Ces gènes régulent le cycle cellulaire des cellules normales et cancéreuses, et ont été ciblés comme un moyen d’inhiber la progression tumorale. Les données ont démontré l’effet downregulatory de ces gènes dus au traitement avec le microARN 143 et 506. Les données de distribution de cycle cellulaire de la cytométrie de flux ont démontré une augmentation de population dans la phase G0 et G1, et une diminution de population dans la phase de S due à l’effet du traitement combinatorial du microARN 143 et 506.
L’analyse spécifique du micro-tableau du cycle cellulaire a détecté des changements d’expression des protéines d’environ 60 gènes. La carte thermique représentée indiquait une downregulation au niveau protéique de plusieurs gènes nécessaires à la progression du cycle cellulaire et à la prolifération, tels que CDK2, Helen 1 et 3, RE2F1. En revanche, les protéines couramment reconnues par leur effet inhibiteur cultivé ont été régulées.

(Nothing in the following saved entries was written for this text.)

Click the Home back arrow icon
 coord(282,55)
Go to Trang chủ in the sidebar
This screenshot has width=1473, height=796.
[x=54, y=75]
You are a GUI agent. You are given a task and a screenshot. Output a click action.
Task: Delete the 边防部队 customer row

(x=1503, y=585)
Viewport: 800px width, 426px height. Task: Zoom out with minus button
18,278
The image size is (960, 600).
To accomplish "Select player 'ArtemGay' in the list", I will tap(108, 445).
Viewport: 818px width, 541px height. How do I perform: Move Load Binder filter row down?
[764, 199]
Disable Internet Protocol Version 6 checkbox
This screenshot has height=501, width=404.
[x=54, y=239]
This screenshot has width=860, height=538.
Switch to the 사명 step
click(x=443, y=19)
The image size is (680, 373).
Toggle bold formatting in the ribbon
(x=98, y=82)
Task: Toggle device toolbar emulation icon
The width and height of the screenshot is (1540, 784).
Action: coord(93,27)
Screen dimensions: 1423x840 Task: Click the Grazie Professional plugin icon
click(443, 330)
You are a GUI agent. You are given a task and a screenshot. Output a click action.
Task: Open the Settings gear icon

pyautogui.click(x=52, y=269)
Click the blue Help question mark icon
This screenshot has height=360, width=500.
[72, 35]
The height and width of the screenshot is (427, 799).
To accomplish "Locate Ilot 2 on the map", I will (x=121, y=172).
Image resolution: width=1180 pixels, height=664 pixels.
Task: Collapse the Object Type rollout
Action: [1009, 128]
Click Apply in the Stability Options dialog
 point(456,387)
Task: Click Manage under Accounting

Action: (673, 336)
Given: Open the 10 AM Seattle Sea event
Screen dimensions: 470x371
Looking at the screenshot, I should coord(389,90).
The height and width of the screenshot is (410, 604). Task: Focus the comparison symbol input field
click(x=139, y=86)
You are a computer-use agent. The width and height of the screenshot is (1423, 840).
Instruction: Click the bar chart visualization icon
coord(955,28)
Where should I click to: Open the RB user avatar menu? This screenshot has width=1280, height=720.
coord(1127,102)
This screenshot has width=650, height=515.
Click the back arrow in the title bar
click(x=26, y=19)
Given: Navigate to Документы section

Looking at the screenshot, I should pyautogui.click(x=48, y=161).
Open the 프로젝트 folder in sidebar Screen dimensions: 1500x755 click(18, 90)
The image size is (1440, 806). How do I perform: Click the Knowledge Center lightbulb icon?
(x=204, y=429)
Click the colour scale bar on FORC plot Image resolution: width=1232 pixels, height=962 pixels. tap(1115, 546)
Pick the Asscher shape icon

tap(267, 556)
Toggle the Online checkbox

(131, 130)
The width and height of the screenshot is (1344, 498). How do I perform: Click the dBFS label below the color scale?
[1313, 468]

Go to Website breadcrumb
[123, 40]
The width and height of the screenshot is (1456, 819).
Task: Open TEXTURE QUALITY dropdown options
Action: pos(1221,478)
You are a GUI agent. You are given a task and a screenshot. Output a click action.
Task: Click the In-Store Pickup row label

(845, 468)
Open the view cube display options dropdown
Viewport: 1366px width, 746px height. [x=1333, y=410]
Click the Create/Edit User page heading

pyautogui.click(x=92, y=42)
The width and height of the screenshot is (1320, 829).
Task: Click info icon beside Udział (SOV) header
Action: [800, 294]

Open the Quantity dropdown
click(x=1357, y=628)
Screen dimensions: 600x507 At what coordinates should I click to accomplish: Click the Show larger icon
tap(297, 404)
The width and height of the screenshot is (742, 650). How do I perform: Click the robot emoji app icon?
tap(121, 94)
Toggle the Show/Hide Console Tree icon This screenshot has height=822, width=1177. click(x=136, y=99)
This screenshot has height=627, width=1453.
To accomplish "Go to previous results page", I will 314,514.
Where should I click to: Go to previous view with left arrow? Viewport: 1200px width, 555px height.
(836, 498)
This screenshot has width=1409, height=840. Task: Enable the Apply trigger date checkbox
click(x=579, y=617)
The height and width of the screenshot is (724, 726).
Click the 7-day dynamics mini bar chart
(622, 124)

Bien que les résultats soient semi-quantitatifs et qu’une analyse plus approfondie soit nécessaire, l’analyse des micro-réseaux donne un aperçu rapide de l’activité de la voie. Nous croyons qu’après avoir regardé cette vidéo, vous serez en mesure d’effectuer des expérimentations fondamentales, ainsi complexes, en laboratoire qui vous aideront à identifier l’activité microARN dans les cellules.